Pennsylvania to test high school graduation in as little as 2 years
Madeline Scanlon never bought into the idea of high school. As a freshman, the Moon teenager started taking college classes. She will graduate Friday after just three years of high school.
"College leads you to where you're going in life, but high school just leads you to college. Why wait to get there?" said Scanlon, 17, who will attend the University of Pittsburgh this fall. "It's not for everyone, though. You really have to be dedicated to doing it."
Starting in fall 2012, Pennsylvania will become a testing ground for the National Center on Education and the Economy, a Washington-based nonprofit that advocates allowing students to graduate from high school in as few as two years if they want to.
The state Department of Education is seeking school districts to participate. Student volunteers would earn high school diplomas in two years, using accelerated curriculum the state chooses.
Center President Marc Tucker said many students become bored in high school and want to move at a quicker pace or find challenges. He wants to speed up the four-year course to graduation and enable students to graduate when they're ready to tackle college-level work. Under the Pennsylvania School Code, students aren't required to take a certain number of courses to graduate; they must show they've learned certain information.
"This isn't a time-based diploma, it's a performance-based diploma," Tucker said.
Courtney Zelinsky, 16, of Plum received her diploma in three years.
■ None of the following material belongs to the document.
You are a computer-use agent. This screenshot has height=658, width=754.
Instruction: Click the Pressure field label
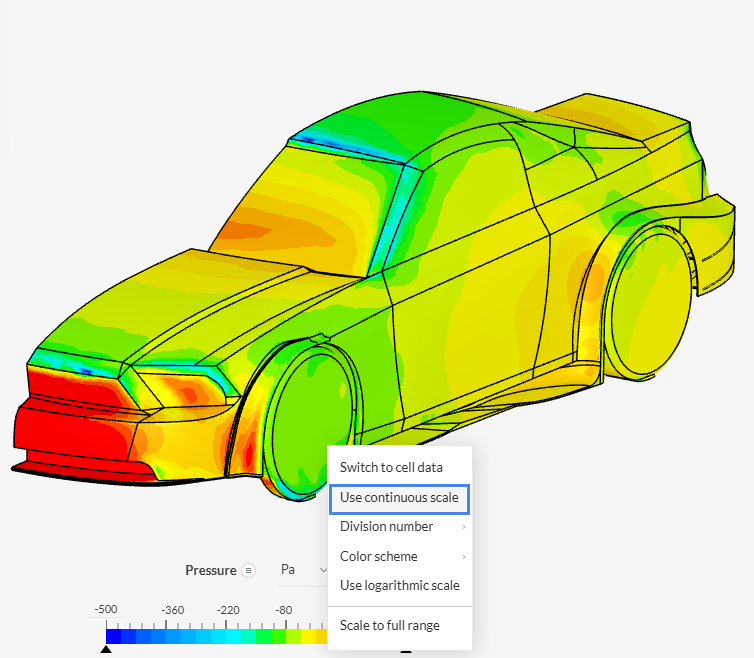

"Why shouldn't students be allowed to move at their own pace?" said Zelinsky, who graduated Thursday from Plum High School. "Not allowing a child to work to their potential is punishing them."
Students who complete their diploma in two years and don't want to go to college can elect to return to high school and take advanced placement courses or take career and technical education courses, Tucker said.
Some educators aren't sure an accelerated approach will work.
"At 15, 16 years old, are these kids socially ready, cognitively ready or emotionally ready for college• I don't think so," said Mary Ann Rafoth, dean of the College of Education at Indiana University of Pennsylvania. "Every year in high school, we're teaching them more factually, but also in terms of what they're expected to do skill-wise. I don't know how you do that all in two years. That's a lot of pressure on kids."
Avonworth High School, for example, does not allow students to graduate early, but they can participate in dual enrollment programs to earn college credit.
"If a kid plays their cards right, their senior year could be a stepping stone to how the rest of their life plays out," said Nicole Levis, a counselor at Avonworth.
Pennsylvania would be one of eight states participating in the trial. The center applied for $40 million from the government to pay for curriculums and teacher training. Without grants, the course work would cost districts $500 per participating student.